• INSTRUCTIONS TO FOLLOW
Rewrite the data starting at the line that contains "Airtime Vending API (466, 820)" and ending at the line that contains "Mapa Web (29, 410)", requests included, shifting every coordinate in the answers by adding 70 to each number. Leave the pictures out of your output.
>>>>>
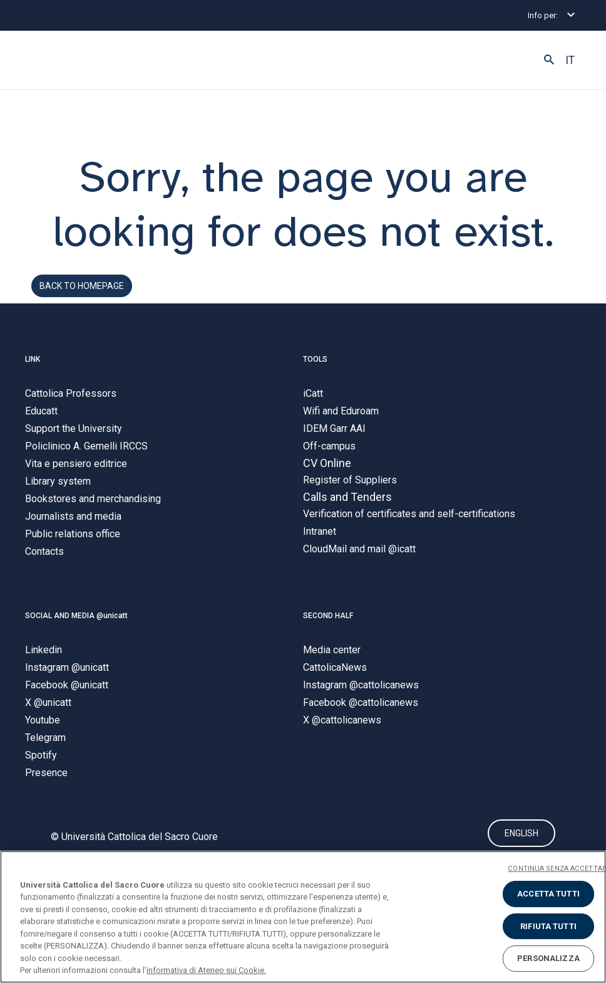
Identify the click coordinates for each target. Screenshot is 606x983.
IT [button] (570, 60)
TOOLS (315, 359)
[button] (549, 60)
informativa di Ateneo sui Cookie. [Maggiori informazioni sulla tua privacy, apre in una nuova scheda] (206, 970)
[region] (303, 917)
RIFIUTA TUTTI (548, 926)
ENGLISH (521, 834)
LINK (32, 359)
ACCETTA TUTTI (548, 893)
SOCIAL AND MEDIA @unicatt (76, 616)
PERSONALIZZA (548, 958)
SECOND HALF (328, 616)
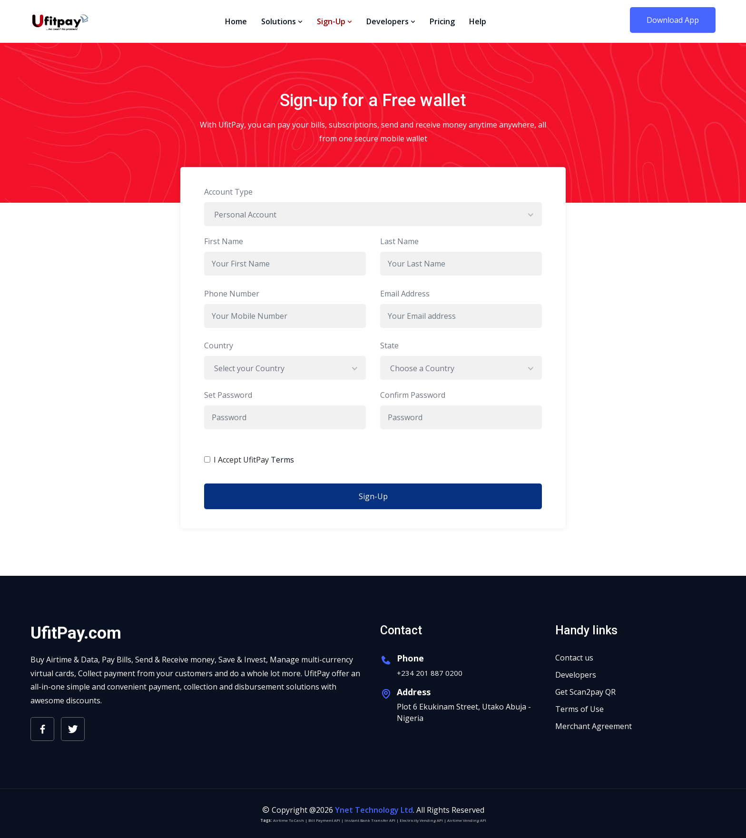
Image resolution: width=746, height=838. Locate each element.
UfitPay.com (75, 633)
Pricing (442, 21)
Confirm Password (412, 395)
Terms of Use (579, 709)
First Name (223, 241)
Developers (390, 21)
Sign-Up (334, 21)
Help (477, 21)
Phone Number (231, 293)
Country (218, 345)
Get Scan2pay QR (585, 692)
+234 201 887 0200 (429, 673)
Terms (282, 459)
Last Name (399, 241)
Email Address (405, 293)
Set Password (228, 395)
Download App (673, 20)
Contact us (574, 657)
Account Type (228, 192)
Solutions (282, 21)
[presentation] (435, 455)
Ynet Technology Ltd (374, 810)
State (389, 345)
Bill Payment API (324, 820)
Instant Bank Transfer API (369, 820)
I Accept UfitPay (254, 459)
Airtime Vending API (466, 820)
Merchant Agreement (593, 726)
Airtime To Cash (288, 820)
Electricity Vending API (421, 820)
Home (236, 21)
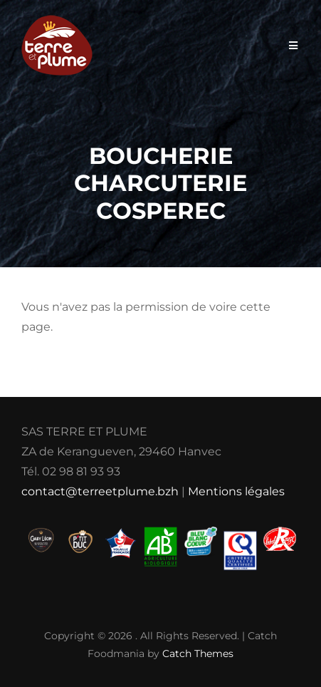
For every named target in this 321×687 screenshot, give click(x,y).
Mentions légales (236, 491)
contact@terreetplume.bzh (100, 491)
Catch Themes (197, 653)
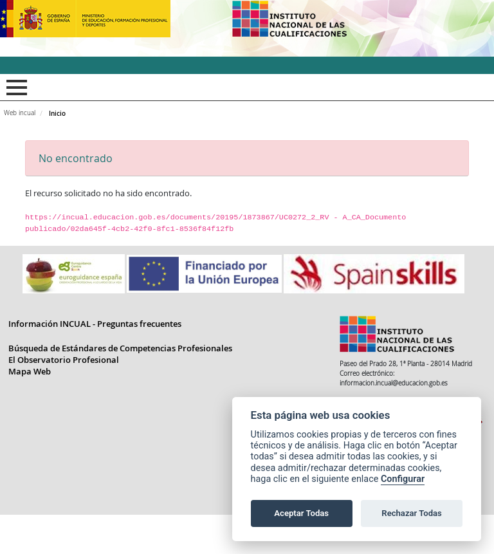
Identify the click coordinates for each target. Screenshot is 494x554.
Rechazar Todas (411, 513)
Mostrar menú (14, 87)
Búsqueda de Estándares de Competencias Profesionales (120, 387)
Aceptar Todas (301, 513)
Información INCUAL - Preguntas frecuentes (94, 363)
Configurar (403, 479)
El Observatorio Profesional (63, 399)
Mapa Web (29, 410)
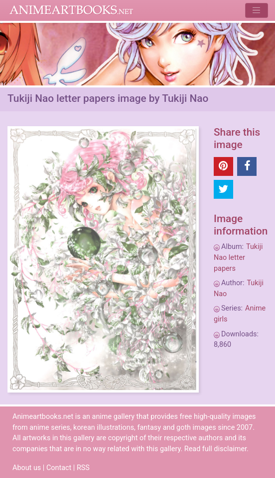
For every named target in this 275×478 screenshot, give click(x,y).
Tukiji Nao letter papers (238, 257)
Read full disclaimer (215, 449)
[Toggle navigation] (256, 10)
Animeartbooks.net (71, 10)
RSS (83, 468)
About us (26, 468)
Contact (58, 468)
<<<<<
• SOLUTION
Airtime Vending API (536, 890)
Merchant Agreement (663, 796)
Airtime To Cash (358, 890)
Electricity Vending API (491, 890)
Home (306, 91)
For every named target in this 321×687 screenshot, give click(x,y).
Mentions légales (306, 561)
contact@terreetplume.bzh (170, 561)
Catch Themes (267, 723)
Identify the click coordinates for each target. Screenshot is 494x554.
Rechazar Todas (481, 583)
Mostrar menú (84, 157)
Búsqueda de Estándares de Competencias Profesionales (190, 457)
Aceptar Todas (371, 583)
Información INCUAL - Preguntas frecuentes (164, 433)
Configurar (473, 549)
El Observatorio Profesional (133, 469)
Mapa Web (99, 480)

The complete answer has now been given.